The effect of deposition regimes of nanostructured nitride and carbonitride coatings on their structure, optical and electrophysical properties
Abstract
Nanostructured nitride (TiAlCuN) and carbonitride (TiAlCuCN) coatings were formed using the reactive magnetron sputtering method in various deposition regimes. The structure, morphology, optical and electrophysical properties of the obtained coatings, such as film thickness (h), average roughness (Sa), solar absorption coefficient (αs), emissivity (ε0), ratio of solar absorption coefficient to emissivity (αs/ε0), equilibrium temperature (Tр), photothermal conversion coefficient (η), surface resistance (R□), resistivity (ρ), plasma wavelength (λp), electron concentration (N) and charge carrier mobility (μ), were studied.

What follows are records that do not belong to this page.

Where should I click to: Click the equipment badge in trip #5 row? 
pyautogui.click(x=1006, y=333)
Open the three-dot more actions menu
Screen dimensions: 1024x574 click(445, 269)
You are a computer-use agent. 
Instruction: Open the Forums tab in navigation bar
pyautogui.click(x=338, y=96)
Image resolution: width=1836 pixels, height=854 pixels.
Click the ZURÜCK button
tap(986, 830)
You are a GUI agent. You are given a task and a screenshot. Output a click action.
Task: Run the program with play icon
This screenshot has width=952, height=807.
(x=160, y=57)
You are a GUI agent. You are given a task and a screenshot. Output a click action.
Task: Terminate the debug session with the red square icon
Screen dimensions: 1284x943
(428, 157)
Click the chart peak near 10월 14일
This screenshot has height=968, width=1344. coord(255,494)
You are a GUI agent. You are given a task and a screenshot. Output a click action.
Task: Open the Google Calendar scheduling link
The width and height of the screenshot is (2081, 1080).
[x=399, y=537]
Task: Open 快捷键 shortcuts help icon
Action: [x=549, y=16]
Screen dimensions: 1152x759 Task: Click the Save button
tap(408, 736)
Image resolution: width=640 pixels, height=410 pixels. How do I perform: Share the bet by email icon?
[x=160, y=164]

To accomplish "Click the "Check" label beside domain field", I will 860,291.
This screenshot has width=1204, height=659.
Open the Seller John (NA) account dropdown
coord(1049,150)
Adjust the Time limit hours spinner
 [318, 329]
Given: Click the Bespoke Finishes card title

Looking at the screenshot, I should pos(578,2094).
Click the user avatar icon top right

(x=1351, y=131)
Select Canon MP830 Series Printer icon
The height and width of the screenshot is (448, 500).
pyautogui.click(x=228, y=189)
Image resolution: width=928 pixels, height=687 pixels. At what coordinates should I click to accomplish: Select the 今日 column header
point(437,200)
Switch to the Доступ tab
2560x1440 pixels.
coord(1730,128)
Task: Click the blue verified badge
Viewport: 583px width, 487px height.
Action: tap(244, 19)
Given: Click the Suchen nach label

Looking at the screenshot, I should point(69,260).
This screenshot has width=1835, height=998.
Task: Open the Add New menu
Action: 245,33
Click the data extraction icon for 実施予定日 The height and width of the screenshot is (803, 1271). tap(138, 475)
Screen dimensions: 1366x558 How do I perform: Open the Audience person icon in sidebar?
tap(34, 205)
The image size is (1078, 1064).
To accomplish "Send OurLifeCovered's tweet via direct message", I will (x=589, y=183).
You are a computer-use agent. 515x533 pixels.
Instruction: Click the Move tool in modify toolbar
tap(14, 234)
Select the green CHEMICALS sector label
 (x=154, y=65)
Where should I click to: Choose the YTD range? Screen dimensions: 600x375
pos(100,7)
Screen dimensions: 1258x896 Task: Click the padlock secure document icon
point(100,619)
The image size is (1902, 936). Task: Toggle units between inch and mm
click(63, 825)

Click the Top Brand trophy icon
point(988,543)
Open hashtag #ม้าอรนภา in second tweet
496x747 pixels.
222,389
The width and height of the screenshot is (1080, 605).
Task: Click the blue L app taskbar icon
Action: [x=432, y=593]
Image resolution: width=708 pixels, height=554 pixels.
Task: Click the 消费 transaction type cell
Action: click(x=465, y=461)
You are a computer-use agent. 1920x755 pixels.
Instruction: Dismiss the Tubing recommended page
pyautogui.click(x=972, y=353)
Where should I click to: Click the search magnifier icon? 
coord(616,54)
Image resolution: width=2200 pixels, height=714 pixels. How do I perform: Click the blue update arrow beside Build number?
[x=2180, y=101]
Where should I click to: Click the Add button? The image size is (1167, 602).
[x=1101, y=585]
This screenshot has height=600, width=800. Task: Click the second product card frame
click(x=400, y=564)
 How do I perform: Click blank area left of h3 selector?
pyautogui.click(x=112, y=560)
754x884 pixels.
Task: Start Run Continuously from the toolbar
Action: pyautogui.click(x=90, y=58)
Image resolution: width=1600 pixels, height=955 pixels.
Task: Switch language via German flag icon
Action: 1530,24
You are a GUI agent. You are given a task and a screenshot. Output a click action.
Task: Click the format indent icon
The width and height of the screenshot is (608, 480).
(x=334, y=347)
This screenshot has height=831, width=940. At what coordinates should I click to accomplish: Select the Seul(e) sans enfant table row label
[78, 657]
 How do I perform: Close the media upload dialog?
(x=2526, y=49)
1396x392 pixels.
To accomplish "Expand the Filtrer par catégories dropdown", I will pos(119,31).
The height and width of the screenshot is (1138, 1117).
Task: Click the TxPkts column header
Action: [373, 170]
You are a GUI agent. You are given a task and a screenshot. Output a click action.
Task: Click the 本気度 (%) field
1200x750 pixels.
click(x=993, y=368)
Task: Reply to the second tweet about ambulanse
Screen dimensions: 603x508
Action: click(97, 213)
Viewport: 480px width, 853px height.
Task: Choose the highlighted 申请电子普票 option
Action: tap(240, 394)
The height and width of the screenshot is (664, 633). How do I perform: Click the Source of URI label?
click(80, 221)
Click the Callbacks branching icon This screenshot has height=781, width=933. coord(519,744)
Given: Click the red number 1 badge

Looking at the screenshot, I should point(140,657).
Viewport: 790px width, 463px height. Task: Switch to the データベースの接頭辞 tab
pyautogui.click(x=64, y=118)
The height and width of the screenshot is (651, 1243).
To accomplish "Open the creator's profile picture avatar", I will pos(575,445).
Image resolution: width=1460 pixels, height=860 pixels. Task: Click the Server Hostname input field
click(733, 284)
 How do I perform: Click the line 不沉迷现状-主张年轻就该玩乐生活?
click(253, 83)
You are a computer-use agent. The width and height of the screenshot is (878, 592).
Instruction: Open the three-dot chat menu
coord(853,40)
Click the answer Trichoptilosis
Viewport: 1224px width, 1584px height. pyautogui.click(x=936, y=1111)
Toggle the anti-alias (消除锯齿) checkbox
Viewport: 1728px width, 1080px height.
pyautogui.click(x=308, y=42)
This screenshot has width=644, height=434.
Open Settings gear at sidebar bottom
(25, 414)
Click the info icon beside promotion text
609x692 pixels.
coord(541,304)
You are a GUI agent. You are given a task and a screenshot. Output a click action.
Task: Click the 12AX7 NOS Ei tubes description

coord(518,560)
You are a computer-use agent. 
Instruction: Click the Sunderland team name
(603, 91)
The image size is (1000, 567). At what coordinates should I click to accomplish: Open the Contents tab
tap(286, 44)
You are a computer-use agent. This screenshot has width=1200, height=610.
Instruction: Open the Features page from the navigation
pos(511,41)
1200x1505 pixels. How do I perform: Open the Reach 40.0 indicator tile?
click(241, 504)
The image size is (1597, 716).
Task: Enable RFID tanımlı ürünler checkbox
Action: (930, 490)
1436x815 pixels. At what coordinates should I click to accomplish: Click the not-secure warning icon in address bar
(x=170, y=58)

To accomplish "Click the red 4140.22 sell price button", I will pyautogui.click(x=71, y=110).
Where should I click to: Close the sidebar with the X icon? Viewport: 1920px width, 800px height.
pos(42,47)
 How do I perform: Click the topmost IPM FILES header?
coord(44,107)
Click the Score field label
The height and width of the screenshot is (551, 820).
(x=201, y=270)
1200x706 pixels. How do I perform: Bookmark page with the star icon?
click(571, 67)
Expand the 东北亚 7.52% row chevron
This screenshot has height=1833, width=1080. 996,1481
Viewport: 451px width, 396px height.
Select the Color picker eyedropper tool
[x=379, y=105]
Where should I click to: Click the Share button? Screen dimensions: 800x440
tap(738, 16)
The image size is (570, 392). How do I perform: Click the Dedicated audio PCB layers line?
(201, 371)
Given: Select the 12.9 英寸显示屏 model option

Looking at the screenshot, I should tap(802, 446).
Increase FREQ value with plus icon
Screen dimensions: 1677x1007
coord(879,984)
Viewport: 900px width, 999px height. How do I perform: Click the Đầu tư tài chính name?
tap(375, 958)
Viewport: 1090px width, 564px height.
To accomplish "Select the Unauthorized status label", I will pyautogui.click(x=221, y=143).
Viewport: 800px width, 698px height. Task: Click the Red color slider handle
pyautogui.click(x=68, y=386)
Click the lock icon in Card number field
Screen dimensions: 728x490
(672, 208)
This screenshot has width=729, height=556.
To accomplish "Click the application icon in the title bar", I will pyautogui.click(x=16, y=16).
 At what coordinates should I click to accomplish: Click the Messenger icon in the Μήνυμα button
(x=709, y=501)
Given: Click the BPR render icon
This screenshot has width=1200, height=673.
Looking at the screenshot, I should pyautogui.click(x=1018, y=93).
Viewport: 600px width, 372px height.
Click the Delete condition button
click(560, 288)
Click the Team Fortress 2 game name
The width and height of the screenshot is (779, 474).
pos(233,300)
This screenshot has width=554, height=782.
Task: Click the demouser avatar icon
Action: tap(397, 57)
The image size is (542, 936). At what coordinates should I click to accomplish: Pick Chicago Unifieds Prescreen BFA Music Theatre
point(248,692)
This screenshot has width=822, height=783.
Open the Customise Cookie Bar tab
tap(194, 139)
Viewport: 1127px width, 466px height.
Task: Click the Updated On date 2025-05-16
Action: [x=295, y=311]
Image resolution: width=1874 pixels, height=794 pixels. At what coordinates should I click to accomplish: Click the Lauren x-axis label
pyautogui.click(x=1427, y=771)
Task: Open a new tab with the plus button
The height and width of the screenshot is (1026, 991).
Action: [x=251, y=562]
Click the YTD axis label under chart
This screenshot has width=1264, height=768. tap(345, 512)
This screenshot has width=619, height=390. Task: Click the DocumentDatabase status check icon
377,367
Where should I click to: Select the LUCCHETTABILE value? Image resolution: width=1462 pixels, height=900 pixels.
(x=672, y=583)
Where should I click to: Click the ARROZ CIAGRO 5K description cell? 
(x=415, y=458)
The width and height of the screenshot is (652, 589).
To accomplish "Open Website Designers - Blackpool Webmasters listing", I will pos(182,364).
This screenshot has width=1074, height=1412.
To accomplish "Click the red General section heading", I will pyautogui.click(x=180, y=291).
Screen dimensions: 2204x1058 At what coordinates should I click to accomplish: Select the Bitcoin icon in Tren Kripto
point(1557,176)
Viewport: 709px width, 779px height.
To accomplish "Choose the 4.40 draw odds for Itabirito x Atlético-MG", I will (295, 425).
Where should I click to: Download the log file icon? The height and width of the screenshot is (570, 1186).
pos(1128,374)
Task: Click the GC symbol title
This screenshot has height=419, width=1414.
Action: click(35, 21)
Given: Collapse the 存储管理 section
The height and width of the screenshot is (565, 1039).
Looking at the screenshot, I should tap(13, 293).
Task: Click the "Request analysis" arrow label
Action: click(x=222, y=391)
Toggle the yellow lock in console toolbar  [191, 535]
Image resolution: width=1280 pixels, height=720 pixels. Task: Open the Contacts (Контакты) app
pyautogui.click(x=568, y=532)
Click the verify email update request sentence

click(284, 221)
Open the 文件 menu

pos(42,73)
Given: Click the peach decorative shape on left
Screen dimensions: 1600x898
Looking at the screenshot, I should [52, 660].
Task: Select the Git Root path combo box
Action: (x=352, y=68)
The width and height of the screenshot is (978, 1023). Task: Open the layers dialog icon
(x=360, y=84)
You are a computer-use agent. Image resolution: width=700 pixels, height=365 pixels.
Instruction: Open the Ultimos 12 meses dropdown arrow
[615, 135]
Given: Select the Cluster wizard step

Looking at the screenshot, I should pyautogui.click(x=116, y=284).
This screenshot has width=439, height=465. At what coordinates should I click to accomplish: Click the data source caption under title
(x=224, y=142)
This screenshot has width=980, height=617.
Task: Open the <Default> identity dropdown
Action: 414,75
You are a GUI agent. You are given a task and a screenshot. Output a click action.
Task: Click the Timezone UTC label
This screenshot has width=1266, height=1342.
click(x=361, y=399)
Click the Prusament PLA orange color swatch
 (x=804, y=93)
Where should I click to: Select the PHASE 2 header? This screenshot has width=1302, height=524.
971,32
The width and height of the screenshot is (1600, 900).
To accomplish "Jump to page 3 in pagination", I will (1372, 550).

It has been discovered that the resulting coatings are electrically conductive. The introduction of carbon into the composition of the TiAlCuN coating leads to a refinement of its structure and the formation of a predominantly globular morphology, making the material more uniform on surface and in depth. Coatings deposited using a target with a composition of 46 at. % Ti, 46 at. % Al, 8 at. % Cu, have higher solar absorption coefficient (by 32 %), emissivity (by 69 %) and photothermal conversion coefficient (by 31 %), lower ratio of solar absorption coefficient to emissivity (by 21 %) and equilibrium temperature (by 50 %), than samples obtained using a target with a composition of 69 at. % Ti, 23 at. % Al, 8 at. % Cu. It has been observed that the addition of copper to the composition of the TiAlN nitride under optimal deposition conditions leads to a decrease in the resistivity of the TiAlCuN coating by 4.0 –7.5 times compared to that of the TiAlN coating. Thus, the formed nanostructured TiAlCuN and TiAlCuCN coatings are promising for use as thermoregulatory ones for housings, systems and devices of small spacecrafts.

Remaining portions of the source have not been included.